Trump signs executive order setting rules for mail-in voting and eligibility lists

President Donald Trump signs an executive order cracking down on mail-in voting ahead of midterm elections in the Oval Office of the White House in Washington, DC, on March 31, 2026.

President Donald Trump signs an executive order cracking down on mail-in voting ahead of midterm elections in the Oval Office of the White House in Washington, DC, on March 31, 2026. Brendan SMIALOWSKI / AFP via Getty Images

The president has long disputed the mail-in voting process since his 2020 election run. The order is very likely to face legal challenges.

President Donald Trump on Tuesday signed an executive order targeting nationwide mail-in voting rules, including directing his administration to implement trackable mail ballot identifiers and to create a list of U.S. citizens confirmed eligible to vote in their respective states.

The order, which will certainly face legal challenges, comes as consequential midterm elections approach in November. It represents some of the most significant moves the Trump administration has taken to date to exert more control over the election administration process.

The directive mandates that the Department of Homeland Security collaborate with the Social Security Administration to create a comprehensive list of verified U.S. citizens eligible to vote in each state. It also directs the U.S. Postal Service to start a rulemaking process that would require states to inform the agency about voters requesting mail-in ballots, as part of a measure that would prohibit voters from getting a mail-in ballot unless they are on a USPS-approved eligibility list.

Beyond the citizenship provisions, the order also directs requirements for barcoded ballot envelopes, state-submitted voter participation lists and centralized tracking of mail-in ballots. 

The president’s distrust of mail-in voting is rooted in a mix of longstanding concerns about voter fraud, which were sharply amplified during the pandemic-era expansion of mail voting in 2020 and reinforced by his post-election legal fights. 

It’s unclear how the administration would reliably determine which state a voter resides in using federal datasets that are not designed for real-time address verification. 

The order also leaves open a range of technical questions, including how records from DHS, SSA and the Postal Service would be matched and updated across systems, what security standards would govern those data streams and how officials would prevent errors, manipulation or unauthorized access to newly created voter-related datasets.

“This executive order is part of a familiar playbook: use baseless attacks on our elections to lay the groundwork for future election challenges,” Voting Rights Lab CEO Samantha Tarazi said in a statement. “But the facts are clear: mail voting is a secure and reliable voting method that millions of Americans — including Trump himself — rely on to make their voices heard.”

The order “is clearly illegal,” Larry Norden, vice president of the Elections & Government program at the Brennan Center for Justice, told Nextgov/FCW, adding that Trump “has no authority to set the rules for our elections. It will certainly get struck down, just as his attempt to set rules on elections through executive order last year was struck down."

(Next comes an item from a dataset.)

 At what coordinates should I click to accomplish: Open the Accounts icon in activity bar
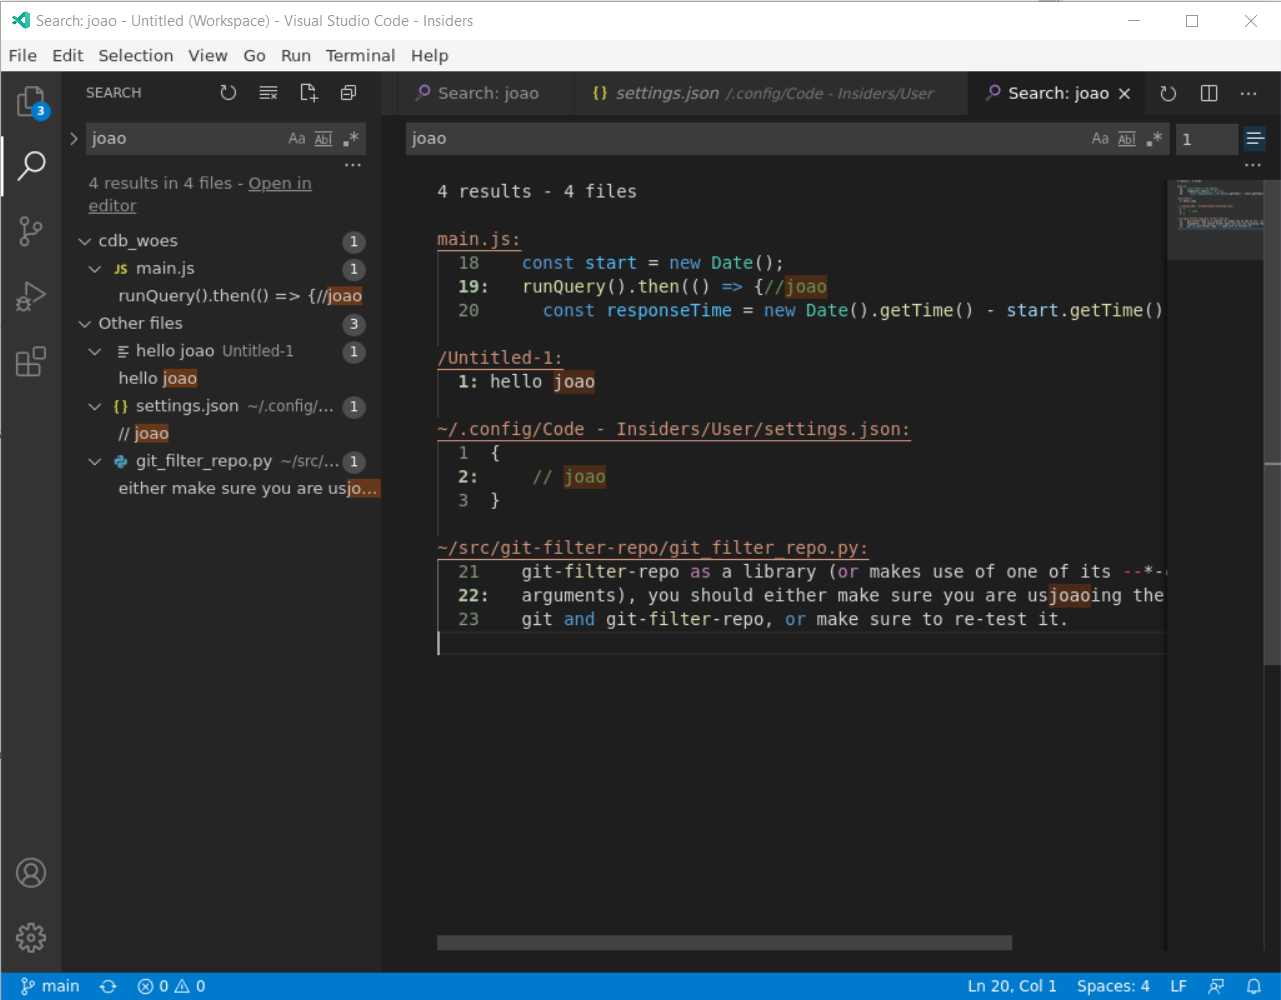[31, 872]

The administration made a similar effort to reshape election rules via a March 2025 executive order that sought to require documentary proof of citizenship for voter registration and direct federal election officials to change registration procedures. It was partially struck down in October when a federal court blocked provisions of it.

The president has recently involved Director of National Intelligence Tulsi Gabbard in his election integrity efforts, where she was seen during an FBI raid of a Fulton County, Georgia elections office that was at the center of his false claims of election fraud in 2020. Her team also seized voting machines in Puerto Rico last year and has since said the systems contain cybersecurity vulnerabilities.

The efforts, broadly speaking, underscore Trump’s continued focus on challenging the 2020 election results, despite having made a comeback to the White House in 2024. His recent call to “nationalize” election processes also runs counter to constitutional standards that place states at the center of election administration. 

Cybersecurity specialists, election experts and former Trump administration national security officials have for years said there is no evidence of widespread fraud in the 2020 election.

“Like Trump’s first executive order on elections, this unconstitutional power grab will be challenged in the courts. But it hands his allies in the states a blueprint to push his extreme and unpopular agenda forward,” Tarazi said.